# Source data:
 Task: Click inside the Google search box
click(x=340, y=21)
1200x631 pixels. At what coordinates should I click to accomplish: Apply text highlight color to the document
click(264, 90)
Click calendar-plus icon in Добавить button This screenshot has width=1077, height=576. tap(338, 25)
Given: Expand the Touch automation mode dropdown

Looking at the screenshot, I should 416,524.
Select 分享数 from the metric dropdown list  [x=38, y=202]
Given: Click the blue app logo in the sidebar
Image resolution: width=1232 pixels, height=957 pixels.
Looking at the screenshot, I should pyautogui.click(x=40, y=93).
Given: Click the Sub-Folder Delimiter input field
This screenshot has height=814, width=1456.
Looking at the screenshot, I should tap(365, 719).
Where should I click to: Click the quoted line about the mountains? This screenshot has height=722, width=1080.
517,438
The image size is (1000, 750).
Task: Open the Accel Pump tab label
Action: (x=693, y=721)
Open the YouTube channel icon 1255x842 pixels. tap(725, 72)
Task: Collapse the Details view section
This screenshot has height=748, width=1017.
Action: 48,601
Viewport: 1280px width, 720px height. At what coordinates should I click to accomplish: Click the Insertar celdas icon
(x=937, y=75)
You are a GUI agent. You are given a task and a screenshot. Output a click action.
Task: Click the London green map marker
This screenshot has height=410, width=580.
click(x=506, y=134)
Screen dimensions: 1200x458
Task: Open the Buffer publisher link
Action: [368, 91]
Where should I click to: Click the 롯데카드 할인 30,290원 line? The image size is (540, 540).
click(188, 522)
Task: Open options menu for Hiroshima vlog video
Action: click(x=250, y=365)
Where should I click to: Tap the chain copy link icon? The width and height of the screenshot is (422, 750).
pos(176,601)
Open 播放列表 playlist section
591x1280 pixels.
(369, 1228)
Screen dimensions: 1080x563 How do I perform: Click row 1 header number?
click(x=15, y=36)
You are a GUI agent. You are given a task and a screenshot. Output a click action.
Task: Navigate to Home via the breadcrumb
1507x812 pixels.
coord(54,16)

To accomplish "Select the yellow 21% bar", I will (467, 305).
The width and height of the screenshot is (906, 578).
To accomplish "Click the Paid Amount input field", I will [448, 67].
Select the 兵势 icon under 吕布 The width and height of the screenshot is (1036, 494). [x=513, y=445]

# Goal:
Find every line in the items above that contains the string "size" with matching case, and copy each such line in full.

# Output of the exercise:
The image size is (1000, 750).
Where should I click to: Click the 롯데카드 할인 30,290원 line? The image size is (540, 540).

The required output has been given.